António Luís de Freitas (Carrazeda de Ansiães, Parambos, 10 de Janeiro de 1855Coimbra, 5 de Abril de 1926) foi um advogado, magistrado judicial, administrador concelhio e político republicano. Exerceu as funções de Governador Civil do Distrito de Bragança no período de 9 de Junho de 1911 a 13 de Outubro de 1911, sendo forçado a demitir-se na sequência da incursão monárquica liderada por Paiva Couceiro que naquele ano tomou Chaves. Foi irmão do senador republicano João José de Freitas, linchado no Entroncamento em 1915 na sequência de um atentado contra João Chagas.[1]

Biografia[editar | editar código-fonte]

António Luís de Freitas foi filho de Manuel José de Freitas e de Carlota da Cunha e Almeida. Foi irmão do senador evolucionista João José de Freitas, que o antecedeu no cargo de governador civil do Distrito de Bragança.

Conclui os seus estudos secundários em 1875 na cidade do Porto, matriculando-se seguidamente nas Faculdades de Teologia e de Direito da Universidade de Coimbra, acabando por escolher obter o grau de bacharel em Direito, o que conseguiu em 1880.

Fixou-se então em Valpaços, onde abriu banca de advogado. Pouco depois foi nomeado administrador do concelho de Vila Pouca de Aguiar, cargo que exerceu de 1884 a 1885. Neste último ano ingressou na magistratura como delegado do Procurador Régio, funções em que foi colocado nas comarcas de São João da Pesqueira, Póvoa de Varzim e Vila Nova de Portimão.

Por decreto de 27 de Outubro de 1898, passou a juiz, sendo colocado na comarca de Velas, na ilha de São Jorge (Açores).
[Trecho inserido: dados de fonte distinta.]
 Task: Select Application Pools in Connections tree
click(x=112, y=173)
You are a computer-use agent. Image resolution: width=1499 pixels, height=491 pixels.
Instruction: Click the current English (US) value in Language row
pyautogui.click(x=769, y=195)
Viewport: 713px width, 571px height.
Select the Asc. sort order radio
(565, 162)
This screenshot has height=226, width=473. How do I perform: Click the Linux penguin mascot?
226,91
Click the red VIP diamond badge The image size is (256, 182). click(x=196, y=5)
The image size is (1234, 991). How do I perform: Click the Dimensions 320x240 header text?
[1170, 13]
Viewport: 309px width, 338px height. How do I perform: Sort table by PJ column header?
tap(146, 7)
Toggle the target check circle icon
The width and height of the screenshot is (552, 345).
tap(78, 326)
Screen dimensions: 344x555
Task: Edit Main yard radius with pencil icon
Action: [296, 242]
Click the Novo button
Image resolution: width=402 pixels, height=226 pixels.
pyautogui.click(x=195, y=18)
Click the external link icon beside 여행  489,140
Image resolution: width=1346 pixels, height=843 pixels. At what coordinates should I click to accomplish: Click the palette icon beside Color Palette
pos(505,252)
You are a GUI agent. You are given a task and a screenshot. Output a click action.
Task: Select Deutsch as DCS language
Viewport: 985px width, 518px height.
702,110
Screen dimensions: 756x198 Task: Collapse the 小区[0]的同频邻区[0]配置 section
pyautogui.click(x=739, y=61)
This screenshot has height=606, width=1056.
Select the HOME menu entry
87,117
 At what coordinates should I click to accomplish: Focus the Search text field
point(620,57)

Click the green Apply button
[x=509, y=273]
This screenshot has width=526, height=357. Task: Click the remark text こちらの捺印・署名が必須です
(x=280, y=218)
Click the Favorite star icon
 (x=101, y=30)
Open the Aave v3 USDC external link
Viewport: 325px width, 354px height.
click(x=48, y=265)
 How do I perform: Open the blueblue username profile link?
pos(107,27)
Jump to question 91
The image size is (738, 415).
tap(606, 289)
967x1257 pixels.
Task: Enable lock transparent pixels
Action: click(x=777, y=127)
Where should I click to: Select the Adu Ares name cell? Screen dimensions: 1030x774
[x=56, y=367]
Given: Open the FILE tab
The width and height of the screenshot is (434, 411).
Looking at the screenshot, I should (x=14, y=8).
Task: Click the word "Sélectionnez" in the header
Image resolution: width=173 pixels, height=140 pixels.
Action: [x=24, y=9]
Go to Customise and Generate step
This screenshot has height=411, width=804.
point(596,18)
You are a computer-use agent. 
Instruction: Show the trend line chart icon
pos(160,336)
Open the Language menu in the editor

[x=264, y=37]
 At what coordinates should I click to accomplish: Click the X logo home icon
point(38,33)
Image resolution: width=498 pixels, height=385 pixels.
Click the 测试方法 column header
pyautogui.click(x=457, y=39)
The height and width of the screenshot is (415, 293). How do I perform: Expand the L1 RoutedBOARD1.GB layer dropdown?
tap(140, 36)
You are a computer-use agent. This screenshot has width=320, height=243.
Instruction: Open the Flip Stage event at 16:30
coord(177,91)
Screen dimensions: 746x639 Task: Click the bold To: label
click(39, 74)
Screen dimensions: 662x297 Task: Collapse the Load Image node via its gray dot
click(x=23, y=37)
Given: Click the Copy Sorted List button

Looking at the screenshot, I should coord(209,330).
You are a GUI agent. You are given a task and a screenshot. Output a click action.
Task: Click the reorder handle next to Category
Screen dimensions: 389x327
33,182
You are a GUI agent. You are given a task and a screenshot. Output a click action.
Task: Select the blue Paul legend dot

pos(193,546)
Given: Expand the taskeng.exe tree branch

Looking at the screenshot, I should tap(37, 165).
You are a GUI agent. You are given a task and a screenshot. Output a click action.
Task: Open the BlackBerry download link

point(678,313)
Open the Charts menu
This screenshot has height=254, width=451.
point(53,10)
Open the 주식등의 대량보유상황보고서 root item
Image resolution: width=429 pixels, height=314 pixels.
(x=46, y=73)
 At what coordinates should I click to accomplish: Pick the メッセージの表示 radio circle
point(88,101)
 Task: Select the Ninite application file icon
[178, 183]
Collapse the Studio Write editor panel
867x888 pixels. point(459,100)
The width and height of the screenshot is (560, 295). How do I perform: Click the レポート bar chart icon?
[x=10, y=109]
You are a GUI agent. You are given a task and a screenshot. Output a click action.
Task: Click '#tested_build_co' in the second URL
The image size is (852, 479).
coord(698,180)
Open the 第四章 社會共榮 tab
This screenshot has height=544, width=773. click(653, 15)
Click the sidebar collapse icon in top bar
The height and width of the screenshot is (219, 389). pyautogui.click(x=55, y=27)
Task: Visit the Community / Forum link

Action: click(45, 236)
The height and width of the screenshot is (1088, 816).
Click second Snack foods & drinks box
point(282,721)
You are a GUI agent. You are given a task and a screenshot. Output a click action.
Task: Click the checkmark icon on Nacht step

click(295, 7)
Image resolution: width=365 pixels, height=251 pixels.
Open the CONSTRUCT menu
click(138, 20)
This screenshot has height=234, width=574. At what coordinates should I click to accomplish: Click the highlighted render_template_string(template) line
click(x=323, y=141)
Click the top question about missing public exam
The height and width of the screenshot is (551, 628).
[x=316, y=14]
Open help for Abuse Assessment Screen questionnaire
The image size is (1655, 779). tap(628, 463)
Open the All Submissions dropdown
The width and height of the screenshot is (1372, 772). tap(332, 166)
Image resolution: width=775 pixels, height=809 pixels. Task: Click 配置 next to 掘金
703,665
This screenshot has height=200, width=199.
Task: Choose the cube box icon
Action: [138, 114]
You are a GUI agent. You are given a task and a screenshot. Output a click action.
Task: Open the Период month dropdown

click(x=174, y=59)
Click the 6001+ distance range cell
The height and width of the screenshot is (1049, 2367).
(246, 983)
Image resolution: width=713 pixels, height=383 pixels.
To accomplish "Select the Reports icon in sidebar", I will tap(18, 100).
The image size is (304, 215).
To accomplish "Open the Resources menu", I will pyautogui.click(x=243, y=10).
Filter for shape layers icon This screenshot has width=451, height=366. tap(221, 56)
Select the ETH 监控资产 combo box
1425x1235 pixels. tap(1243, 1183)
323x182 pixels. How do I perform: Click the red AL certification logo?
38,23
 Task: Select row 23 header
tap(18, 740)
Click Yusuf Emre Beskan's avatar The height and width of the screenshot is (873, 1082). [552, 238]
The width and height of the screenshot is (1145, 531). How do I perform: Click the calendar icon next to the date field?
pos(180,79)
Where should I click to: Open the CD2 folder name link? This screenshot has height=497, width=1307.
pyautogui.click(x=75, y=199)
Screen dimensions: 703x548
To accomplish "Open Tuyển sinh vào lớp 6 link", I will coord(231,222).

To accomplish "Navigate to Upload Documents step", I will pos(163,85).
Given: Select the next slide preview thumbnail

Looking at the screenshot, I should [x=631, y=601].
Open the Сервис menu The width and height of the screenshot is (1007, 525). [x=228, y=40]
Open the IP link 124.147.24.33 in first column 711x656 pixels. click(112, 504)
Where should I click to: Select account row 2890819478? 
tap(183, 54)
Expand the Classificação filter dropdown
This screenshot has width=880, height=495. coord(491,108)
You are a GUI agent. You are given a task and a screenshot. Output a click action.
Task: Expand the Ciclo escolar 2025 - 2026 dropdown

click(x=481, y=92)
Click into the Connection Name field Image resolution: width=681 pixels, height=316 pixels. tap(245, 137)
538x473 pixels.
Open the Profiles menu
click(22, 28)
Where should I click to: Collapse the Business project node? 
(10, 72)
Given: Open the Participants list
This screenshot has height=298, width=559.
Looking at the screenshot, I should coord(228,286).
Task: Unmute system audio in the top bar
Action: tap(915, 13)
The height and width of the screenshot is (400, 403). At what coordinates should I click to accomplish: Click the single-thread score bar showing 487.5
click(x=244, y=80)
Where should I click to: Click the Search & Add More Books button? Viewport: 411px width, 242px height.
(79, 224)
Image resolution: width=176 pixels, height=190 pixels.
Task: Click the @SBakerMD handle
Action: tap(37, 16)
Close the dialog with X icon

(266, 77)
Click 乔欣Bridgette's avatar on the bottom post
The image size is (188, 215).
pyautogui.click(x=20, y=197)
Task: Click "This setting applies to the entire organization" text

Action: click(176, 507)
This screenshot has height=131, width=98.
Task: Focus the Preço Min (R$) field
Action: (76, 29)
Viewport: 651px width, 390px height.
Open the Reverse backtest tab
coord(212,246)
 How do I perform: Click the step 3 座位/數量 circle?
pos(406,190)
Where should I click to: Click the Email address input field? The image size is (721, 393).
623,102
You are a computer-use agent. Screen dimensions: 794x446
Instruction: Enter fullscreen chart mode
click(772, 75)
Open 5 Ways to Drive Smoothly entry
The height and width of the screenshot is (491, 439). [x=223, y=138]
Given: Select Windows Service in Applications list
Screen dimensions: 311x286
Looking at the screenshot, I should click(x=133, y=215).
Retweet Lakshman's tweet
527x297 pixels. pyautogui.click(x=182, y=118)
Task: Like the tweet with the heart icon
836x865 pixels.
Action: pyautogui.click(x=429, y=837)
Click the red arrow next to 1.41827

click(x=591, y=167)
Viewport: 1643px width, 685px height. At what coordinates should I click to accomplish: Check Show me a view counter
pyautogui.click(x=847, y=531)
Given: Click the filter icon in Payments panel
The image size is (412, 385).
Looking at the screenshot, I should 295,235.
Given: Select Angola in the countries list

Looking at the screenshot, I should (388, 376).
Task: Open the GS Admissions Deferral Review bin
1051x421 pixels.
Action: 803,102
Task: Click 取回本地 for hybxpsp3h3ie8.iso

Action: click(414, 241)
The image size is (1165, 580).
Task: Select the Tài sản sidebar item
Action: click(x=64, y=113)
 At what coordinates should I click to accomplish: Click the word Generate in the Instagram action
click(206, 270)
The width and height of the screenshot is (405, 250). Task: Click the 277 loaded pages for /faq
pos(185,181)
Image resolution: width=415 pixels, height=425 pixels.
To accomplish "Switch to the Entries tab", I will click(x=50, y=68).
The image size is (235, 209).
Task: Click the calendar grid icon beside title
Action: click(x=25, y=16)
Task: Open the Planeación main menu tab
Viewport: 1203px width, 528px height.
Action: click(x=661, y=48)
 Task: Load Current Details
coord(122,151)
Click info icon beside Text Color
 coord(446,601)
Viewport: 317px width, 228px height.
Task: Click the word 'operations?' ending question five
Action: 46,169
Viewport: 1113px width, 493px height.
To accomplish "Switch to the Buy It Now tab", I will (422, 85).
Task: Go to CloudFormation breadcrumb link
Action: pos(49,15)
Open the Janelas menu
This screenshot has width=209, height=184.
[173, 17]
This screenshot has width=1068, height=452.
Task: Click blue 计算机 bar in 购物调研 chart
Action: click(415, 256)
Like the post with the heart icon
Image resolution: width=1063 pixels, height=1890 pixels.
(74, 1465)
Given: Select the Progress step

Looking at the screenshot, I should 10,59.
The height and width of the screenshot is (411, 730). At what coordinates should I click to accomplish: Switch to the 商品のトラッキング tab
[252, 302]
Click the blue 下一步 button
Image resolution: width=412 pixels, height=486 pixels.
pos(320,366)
Passou seguidamente pelas comarcas de Vimioso, Vila Flor, Vila Pouca de Aguiar, Idanha-a-Nova, Moncorvo e Lamego.

Era juiz nesta última comarca quando por decreto 9 de Junho de 1911 foi nomeado governador civil do Distrito de Bragança, substituindo o seu irmão, João José de Freitas, que entretanto fora eleito senador e tomara lugar no Congresso da República.[2]

Tomou posse do cargo a 20 de Junho daquele ano, mas o seu mandato foi curto e conturbado: logo em finais de Setembro começaram a chegar notícias que apontavam para uma concentração de monárquicos portugueses, armados e comandados por Paiva Couceiro, nos povoados fronteiriços da Galiza. Em finais daquele mês já estava o governo português informado de que se preparava uma incursão através da fronteira transmontana, com toda a probabilidade visando o distrito de Bragança.

A incursão ocorreu na noite de 4 para 5 de Outubro, simbolicamente um ano depois da implantação da República Portuguesa, tendo sido tomada a cidade de Chaves. Apesar da incursão ter sido repelida pelas forças republicanas, a acção de António Luís de Freitas foi fortemente criticada na Câmara dos Deputados e na imprensa republicana, acusando-o de pusilâmine e de não ter avisado o governo atempadamente. Em consequência, o Ministro do Interior, João Chagas, demitiu-o do cargo por decreto de 13 de Outubro do mesmo ano.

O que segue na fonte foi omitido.